Thousands of Russian paratroopers will participate in military training exercises Thursday in the Pskov Oblast in northwest Russia, a Russian Airborne Force spokesman said. The maneuvers will unfold just miles away from the Baltic States of Estonia, Latvia and Lithuania, all NATO members that have expressed growing concern with Russia’s military activity in the region in recent months.
“The main phase of tactical exercises with personnel and combat hardware landing and live firing will be held on July 16-17 near Pskov. Over two days, about 2,000 airborne troops and more than 30 pieces of combat hardware will practice air-dropping from Ilyushin Il-76 planes,” Russian Airborne Force spokesman Yevgeny Meshkov told Russian-owned news agency TASS.

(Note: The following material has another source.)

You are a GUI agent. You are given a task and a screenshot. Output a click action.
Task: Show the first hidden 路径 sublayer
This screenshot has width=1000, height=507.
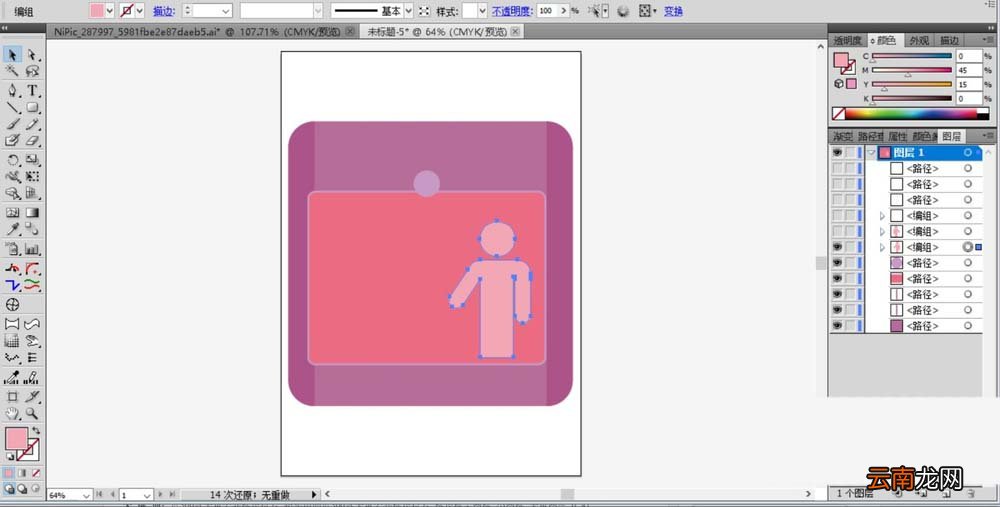click(x=837, y=168)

The air-drop training will simulate a joint attack between paratroopers and Russian combat vehicles on an enemy’s rear flank. The soldiers will also practice at shooting ranges, Meshkov said.

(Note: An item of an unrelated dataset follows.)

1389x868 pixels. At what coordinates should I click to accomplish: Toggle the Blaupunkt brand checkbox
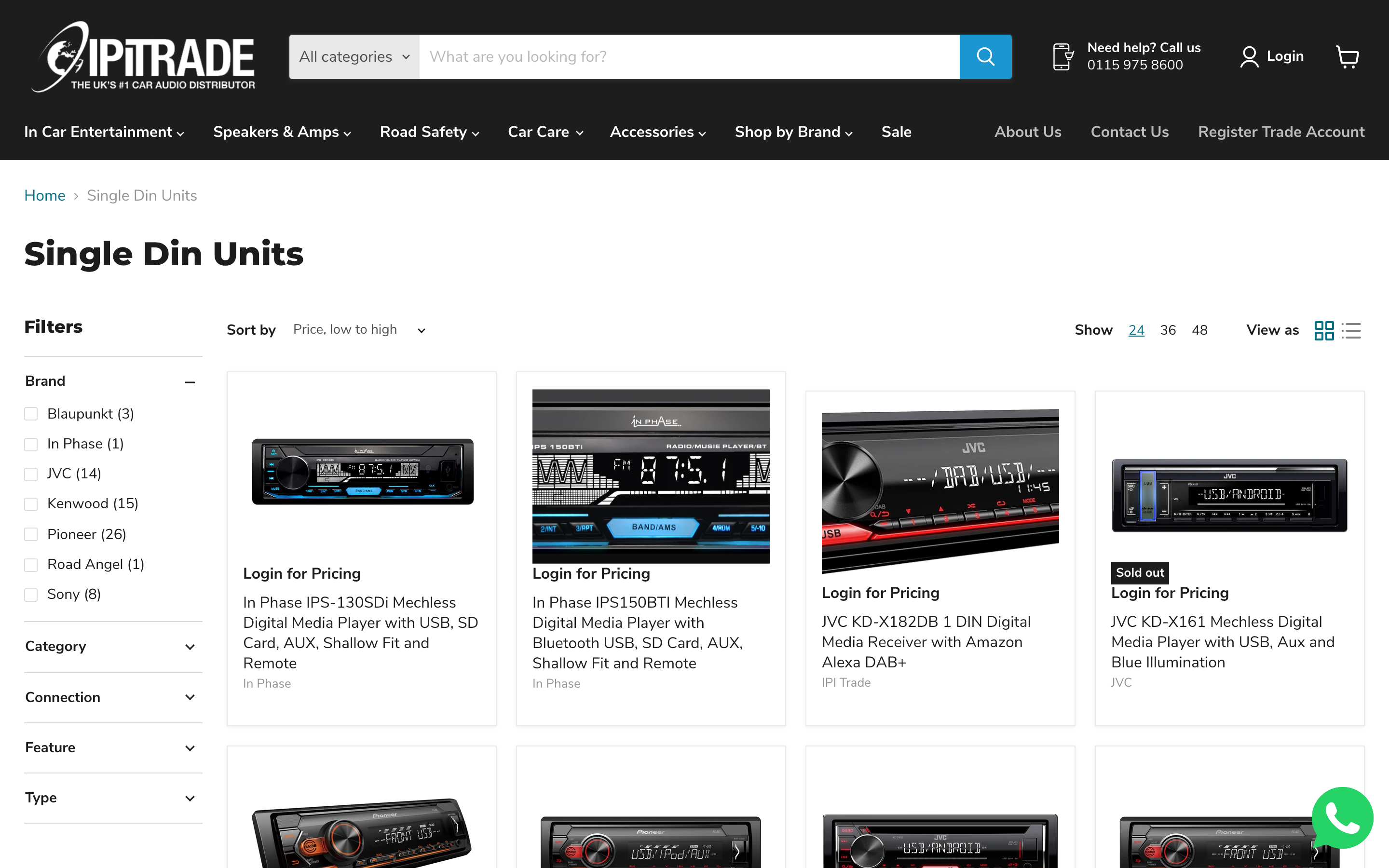(x=31, y=413)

The planned maneuvers will take place weeks after Russia’s prosecutor-general’s office announced plans to review the legality of the collapsing Soviet Union’s decision to recognize the Baltic States’ independence in 1990 and 1991, Reuters reported. The Kremlin downplayed the move, stating the prosecutor-general’s office was legally obligated to review anything that received a formal request. But representatives from the Baltic States condemned the review.
“The entire issue is legally absurd. It serves as yet another example of the resurgent imperialistic mood that unfortunately exists in Russia,” Estonia’s Foreign Minister Keit Pentus-Rosimannus told Reuters.
Russia’s military activity has drawn international scrutiny since early last year, when Russian President Vladimir Putin ordered the annexation of Crimea. Since then, Western officials have repeatedly accused Russia of direct involvement in the eastern Ukraine conflict.
Both the United States and NATO have expressed support for the Baltic States and vowed to defend them from any aggression. The U.S. Pentagon sent hundreds of heavy combat vehicles, including tanks, to six Eastern European nations last month. U.S. Defense Secretary Ash Carter said the reinforcements were meant to show America’s commitment to defending its NATO allies in the region.